Le single malt original de Glenora, maintenant remplacé par le 10YO.

RV 83%
Promesses de belles réalisations à venir. Paille vieillie, malt et vanille. Belle arrivée en bouche, assez franche et propre. Se développe sur groseille et fruité intéressant mais finale un peu trop courte. Bel effort, un premier single malt canadien qui ne fait pas honte, mais surtout un bon départ comme version de base. Les années et les différents casks pourraient lui être bénéfique.

Patrick 85%
Au nez, douceur de miel et bruyère, légère fumée, gingembre. Au goût, chêne brûlé, amandes, caramel. La finale est ronde, avec une douceur persistante, et une douce fumée. Commentaire final : Compte tenu de sa relative proximité, la visite de la distillerie est un must pour tout amateur de whisky.

Martin 77%
Nez: Fleurs et vanille. Miel et gingembre. Une touche d’érable (peut-être dans ma tête, une suggestion subconsciente du fait que ce soit un single malt canadien)… Bouche: Butterscotch syrupeux. Un peu savonneux. Rondeur intéressante. Finale: Herbe légèrement fumée… suivi d’une pointe d’eau d’érable. Malheureusement trop courte… Équilibre: Après l’avoir bu, on croirait entendre au loin le bruit de la paille qui aspire le fond de glace d’un verre de Coke. C’est un whisky triste… Il s’en va trop vite. Il paraît qu’ils en font une version vieillie en fûts de vin de glace.

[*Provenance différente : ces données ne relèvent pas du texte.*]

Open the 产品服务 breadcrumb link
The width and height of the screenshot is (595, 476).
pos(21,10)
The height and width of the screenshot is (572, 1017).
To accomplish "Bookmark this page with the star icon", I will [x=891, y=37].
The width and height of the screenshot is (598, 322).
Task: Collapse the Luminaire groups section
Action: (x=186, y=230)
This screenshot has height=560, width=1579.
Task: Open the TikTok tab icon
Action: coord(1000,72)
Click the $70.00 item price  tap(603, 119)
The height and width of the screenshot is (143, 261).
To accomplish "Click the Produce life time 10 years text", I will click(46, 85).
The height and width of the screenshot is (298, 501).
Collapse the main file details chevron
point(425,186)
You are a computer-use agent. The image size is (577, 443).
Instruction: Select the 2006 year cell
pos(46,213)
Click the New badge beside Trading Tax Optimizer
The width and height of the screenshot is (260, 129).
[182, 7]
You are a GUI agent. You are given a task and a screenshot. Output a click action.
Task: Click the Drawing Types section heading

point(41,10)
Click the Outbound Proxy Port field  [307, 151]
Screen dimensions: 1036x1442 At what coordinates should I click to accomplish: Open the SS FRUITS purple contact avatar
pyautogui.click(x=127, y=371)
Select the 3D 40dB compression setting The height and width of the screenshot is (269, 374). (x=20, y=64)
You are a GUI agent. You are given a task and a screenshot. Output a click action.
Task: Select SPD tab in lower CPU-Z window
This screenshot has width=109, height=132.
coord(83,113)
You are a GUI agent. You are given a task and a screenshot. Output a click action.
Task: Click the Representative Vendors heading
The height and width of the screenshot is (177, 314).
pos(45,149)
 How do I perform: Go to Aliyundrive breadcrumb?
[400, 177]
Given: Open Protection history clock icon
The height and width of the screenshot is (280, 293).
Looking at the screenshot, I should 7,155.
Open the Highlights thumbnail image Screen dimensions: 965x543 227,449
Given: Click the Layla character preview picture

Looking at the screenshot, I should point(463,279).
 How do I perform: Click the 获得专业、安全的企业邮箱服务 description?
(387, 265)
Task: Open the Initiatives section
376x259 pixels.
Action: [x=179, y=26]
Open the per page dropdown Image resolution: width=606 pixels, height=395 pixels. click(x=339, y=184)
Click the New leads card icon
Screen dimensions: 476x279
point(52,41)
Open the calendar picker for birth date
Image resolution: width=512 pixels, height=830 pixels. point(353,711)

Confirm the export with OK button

C’est un Cask Strength typiquement d’ici que j’aimerais bien essayer un jour…

Glen Breton Rare 19 ans

43% alc./vol.

André 76%
Nez bizarre, à la fois céréalé et sur le zeste de citron, feeling organique et craft distillery. Melon au miel, zeste de citron, pommes poires. La bouche offre des notes de céréales au miel, de bois séché, de citron, de vanille boisée. C’est plat et endormant. Au moins la texture n’est pas si mal, belle rondeur. Finale de pomme tire et mélange de miel et de citron sur un canevas de bois sec. Je m’explique mal que cette distillerie ait réussi à traverser le temps.

Patrick 69%
Glen Breton étant la première distillerie que j’ai visitée, elle aura toujours une place spéciale dans mon cœur. Cela étant dit, il s’agit des pires rapports qualité/prix sur le marché : la qualité est douteuse, et les prix sont exorbitants. A noter que la première fois que j’ai dégusté ce whisky, ce fut à l’aveugle dans le cadre d’un concours et qu’il s’est classé dans les 10 plus mauvais. Nez : Parfum de fleurs en train de pourrir, avec des notes d’agrumes et une touche de « sapin-sent-bon-cheap-de-char-de-brosse ». Bouche : Ouf, le « sapin-sent-bon-cheap » est encore plus présent ici, toujours avec les fleurs moisies et un soupçon d’agrumes. Finale : D’une longueur moyenne, présentant en mélange de saveurs boisées et de fleurs moisies.